The fractured relationship between Frans Steyn and Peter de Villiers can be attributed to an archaic ideal that has no place in modern sport.
On Saturday, De Villiers announced the Springbok match 22 to play Wales on 5 June. Steyn was named at fullback, but according to reports, the Racing Metro star may miss the Test altogether, and hasn’t spoken to the Bok coach since leaving for France at the conclusion of the 2009 Tri-Nations.
In a frank interview with SA Rugby magazine earlier in the year, Steyn confirmed the lack of communication between him and De Villiers. A dedicated Bok with an ambition to play 100 Tests for his country, he voiced his frustration when asked about South Africa’s attitude towards foreign-based players.
It’s an issue where Steyn and De Villiers don’t see eye to eye, and despite the player’s wish to feature in the 2011 World Cup squad, it’s looking increasingly unlikely.
De Villiers reiterated his stance in an interview with the Weekend Argus, stating that he doesn’t want to pick South Africans based abroad. De Villiers feels that for these players to be role models, they have to play Super Rugby and expose themselves to the South African public.
Keo.co.za’s information is the foreign policy is not set in stone and that it’s the coach’s prerogative to pick players whether they are based in South Africa or not. Last year, Steyn was released from the Sharks and SA Rugby before the Tri-Nations commenced in July. Essentially, Steyn started five of the six Tests, Tests the Springboks won, as a foreign-based player.
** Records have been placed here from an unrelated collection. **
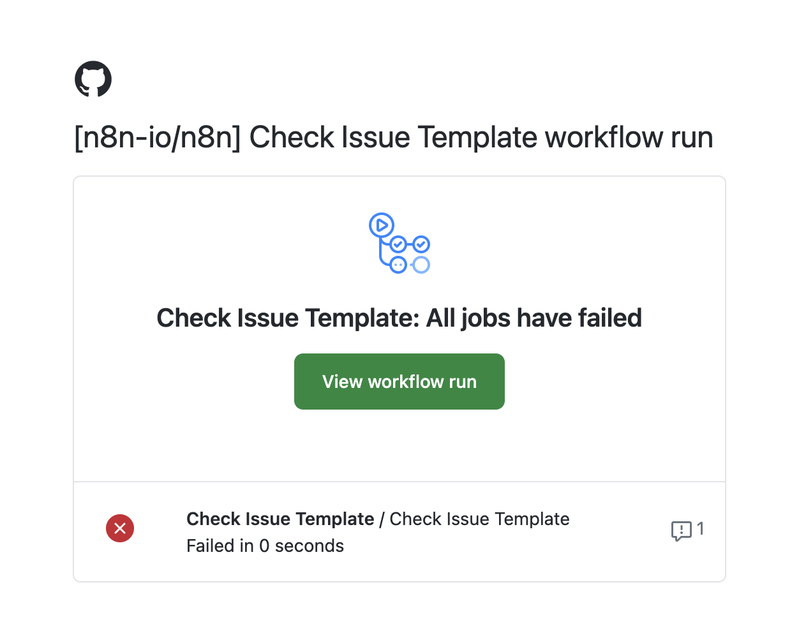Viewport: 799px width, 638px height.
Task: Click the slash separator in the job row
Action: tap(382, 520)
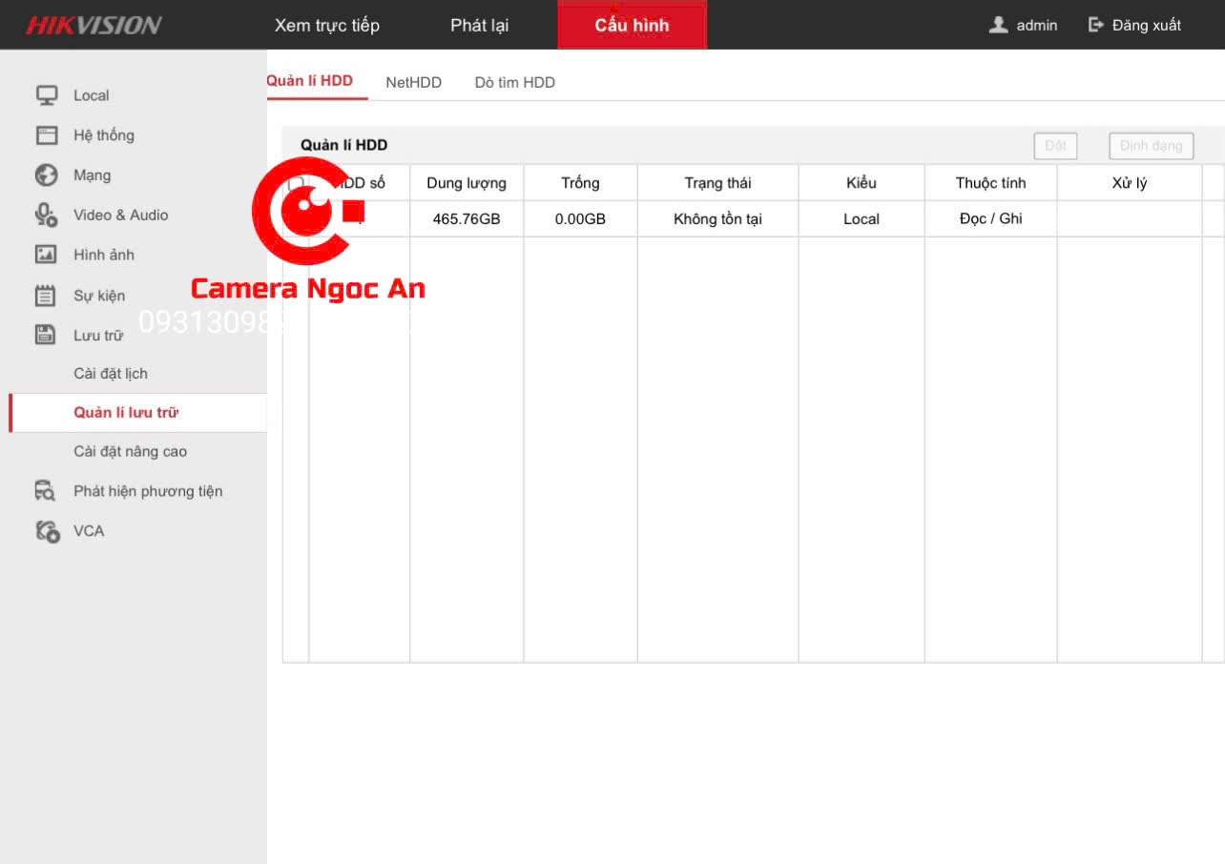
Task: Click the Sự kiện calendar icon
Action: pyautogui.click(x=47, y=296)
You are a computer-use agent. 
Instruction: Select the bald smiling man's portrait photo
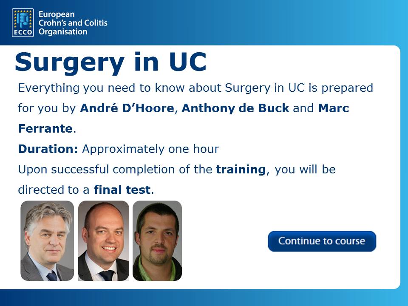pyautogui.click(x=103, y=241)
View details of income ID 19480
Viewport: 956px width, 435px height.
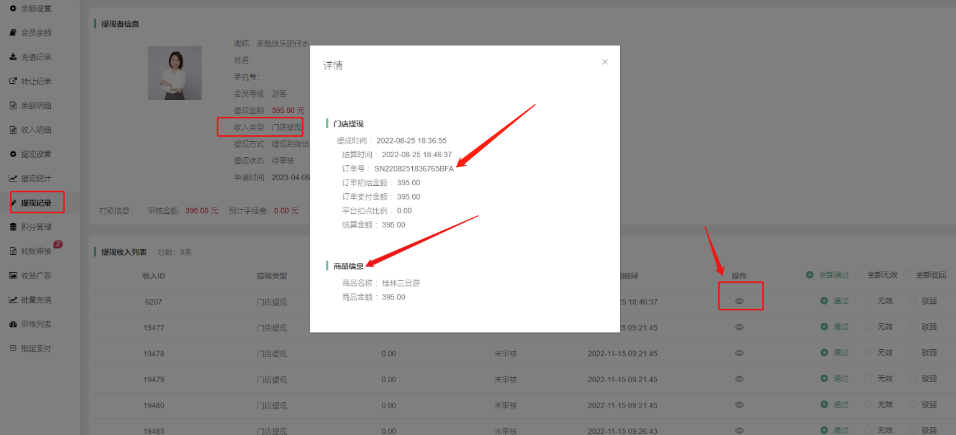coord(739,405)
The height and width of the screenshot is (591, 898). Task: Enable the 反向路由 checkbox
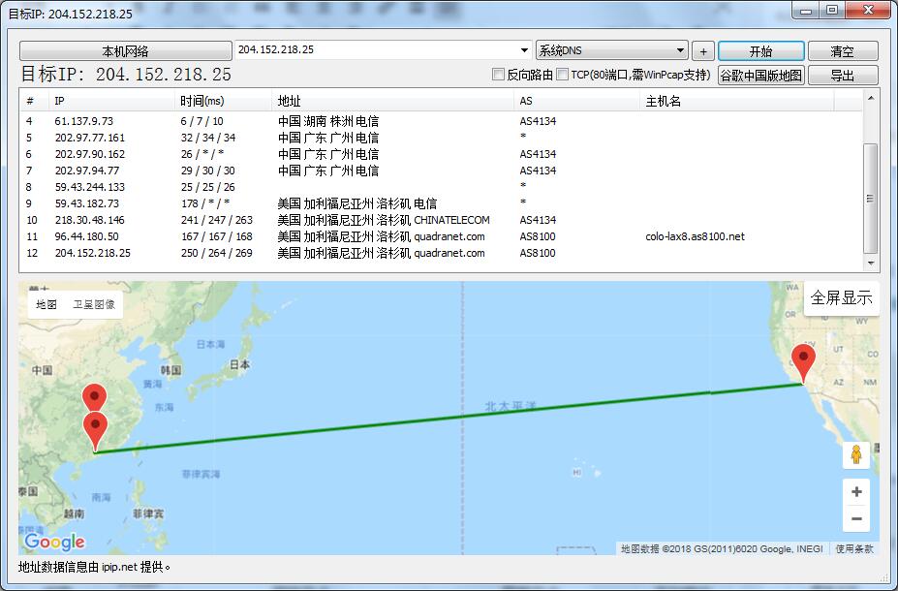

Steyn was later ignored when De Villiers selected his squad to tour Europe. It must be noted that when the Boks were hit by injury later in the tour, De Villiers called up the Ireland-based trio of Jean de Villiers, CJ van der Linde and BJ Botha. The Bok coach explained the move as one of convenience, but again stressed that players should be based in South Africa if they wanted to play in the World Cup.
The home nations, France and Argentina are free to pick players based in other countries, but the Sanzar nations refuse to allow their players to compete in foreign competitions. South Africa, Australia and New Zealand are scared that the relaxing of this rule would witness a mass departure as top players venture abroad to take up lucrative contracts that the southern unions just can’t match.
While an exodus may affect the domestic competitions in these countries and the standard of Super Rugby, it should have no bearing on Test selection. European clubs usually release their top players for Tests, and Racing has already granted Steyn the freedom to fly back to South Africa if the Boks pick him.
In 2008, De Villiers picked John Smit (Clermont), Victor Matfield (Toulon), Percy Montgomery (Perpignan) and Butch James (Bath). The first three completed a move back to South Africa and signed contracts with local unions, while James returned to Bath after the Tri-Nations. Springbok rugby benefited from the return of Smit, Matfield and Montgomery, but lost something with the exclusion of James.
The Bok flyhalf hasn’t been used since, and his re-signing with Bath and the Bok coach’s rigid stance suggest he won’t come into the World Cup reckoning, unless of course, something or somebody gives.
Steyn’s contracted for three seasons at Racing, and is available to the Boks but not to a South African franchise until after the World Cup. Ruan Pienaar could also move to Ulster at the end of 2010, a move that will place his World Cup ambitions in jeopardy.
Last year, Saru Regan Hoskins told this website the foreign policy wasn’t so much a rule as a guideline, and that one or two players based elsewhere could be considered for Test selection. If you need to maintain some sort of control, why not establish a finite number or quota of foreign-based players? This would prevent a mass exodus, but allow top players some opportunity to expand their horizons and earn some Euros.
Professional sportsmen want to represent their country, but they also want to make the most of their gifts in a limited time-frame. De Villiers and the South African administration need to ask themselves why a player can’t be a role model if he is playing at an overseas club, and why exposure in the green and gold is not enough to inspire South Africa’s youth.
If it’s a matter of making an exception to the rule, then by all means make it. Steyn has proved invaluable to the Bok cause after winning the World Cup, beating the British & Irish Lions and capturing the Tri-Nations title. It’s clear that he still has something to offer the Boks, so there’s no logical reason to punish him for playing his domestic rugby in the Top 14.